Items from a dataset:
###

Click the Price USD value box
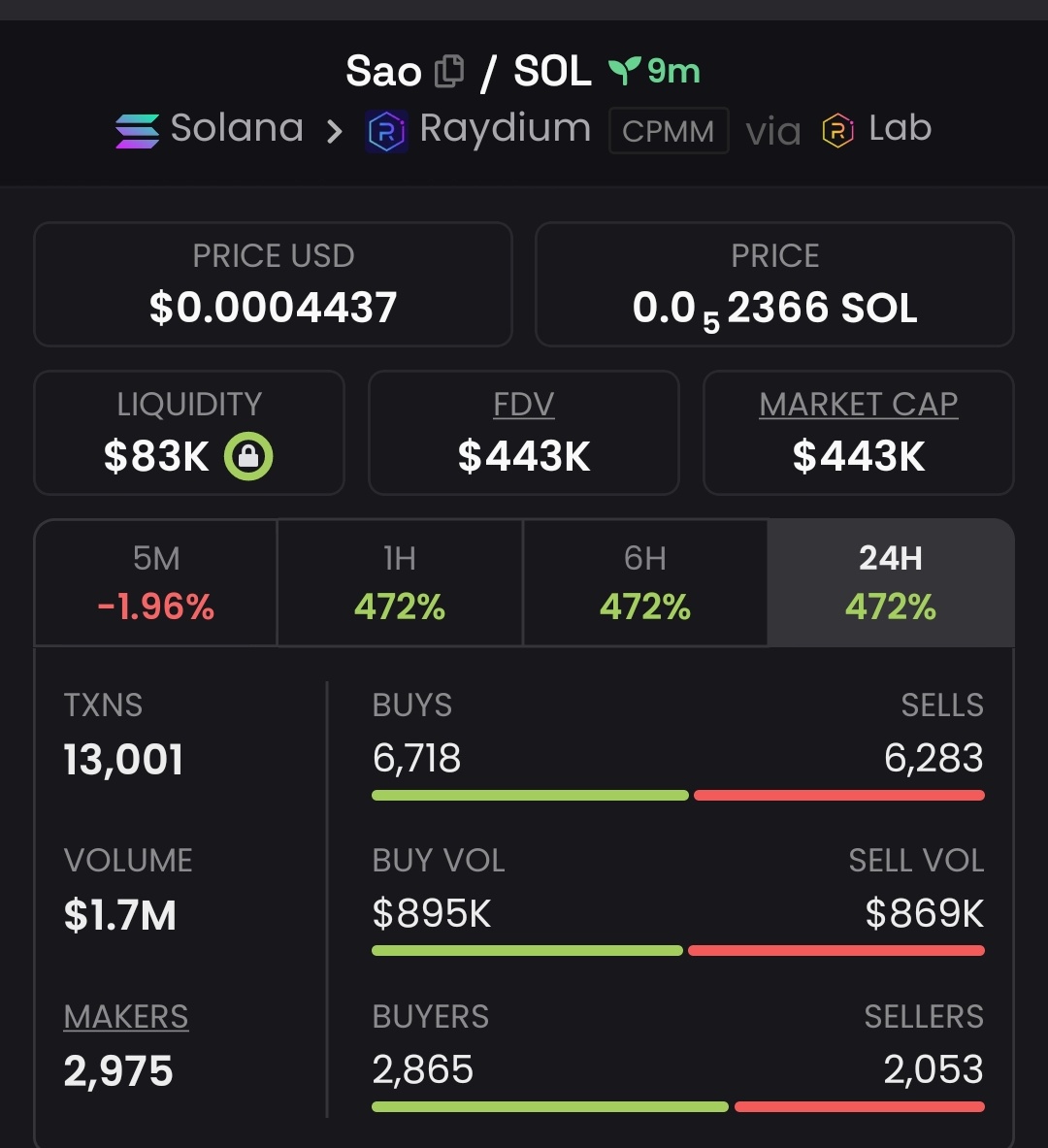This screenshot has height=1148, width=1048. [x=274, y=284]

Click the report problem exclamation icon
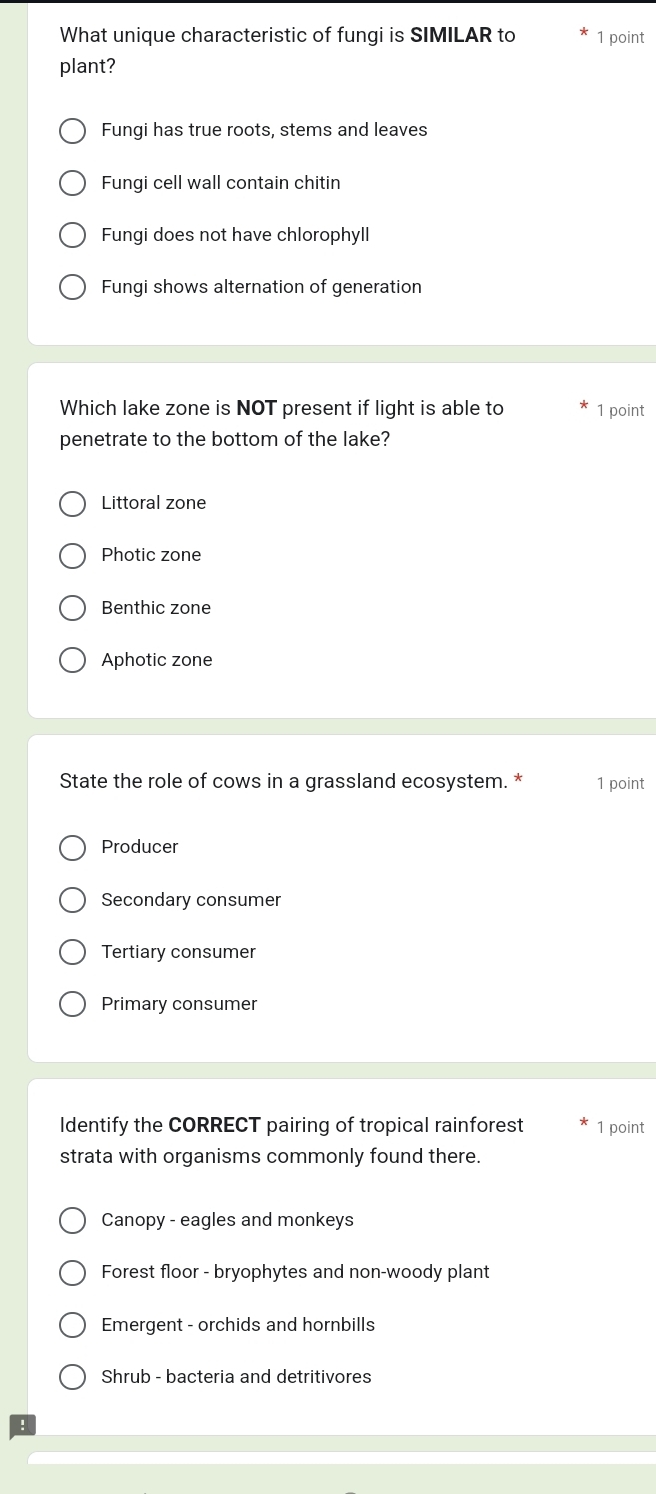(x=22, y=1426)
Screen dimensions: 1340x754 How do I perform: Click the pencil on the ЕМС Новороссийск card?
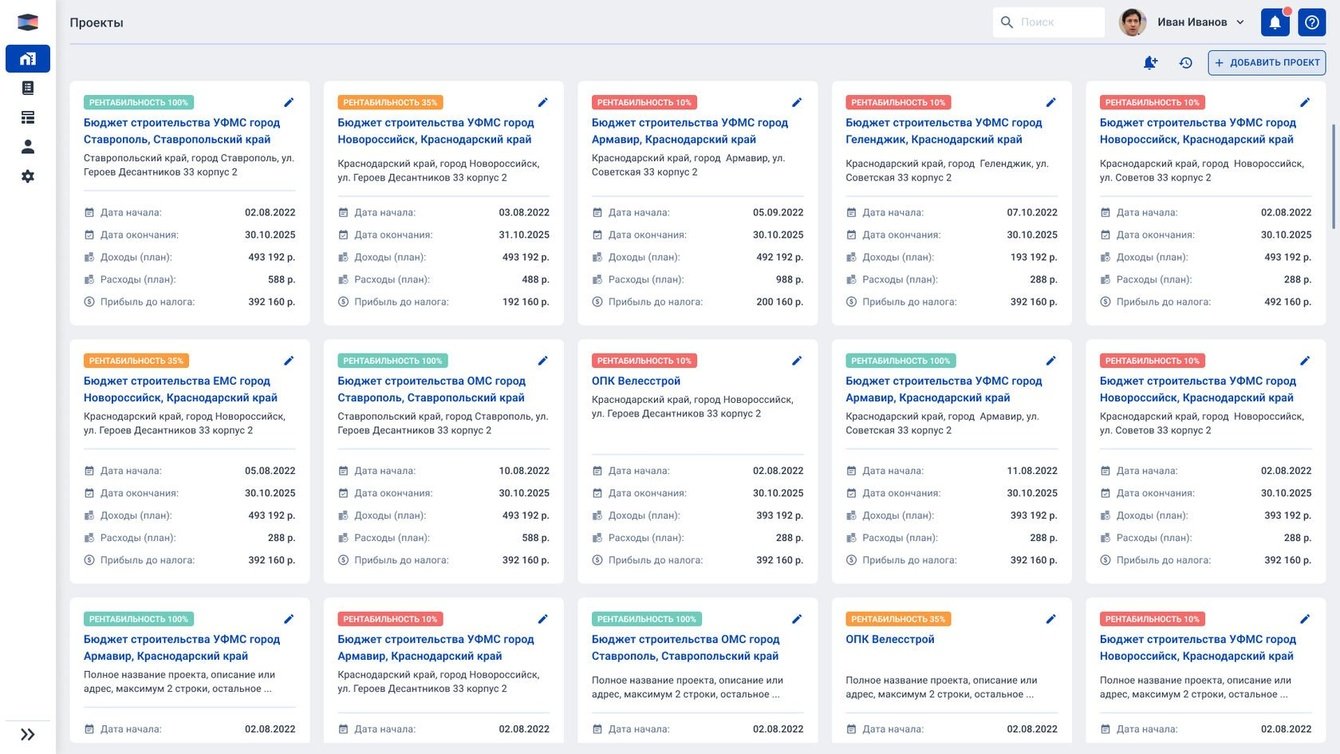(x=289, y=361)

###

To do:
The output has to match the data above line for line, except that pictures are dropped.

Final answer:
Click the Price USD value box
This screenshot has height=1148, width=1048. [x=274, y=284]

Click the report problem exclamation icon
(x=22, y=1426)
Screen dimensions: 1340x754 How do I perform: Click the pencil on the ЕМС Новороссийск card?
(x=289, y=361)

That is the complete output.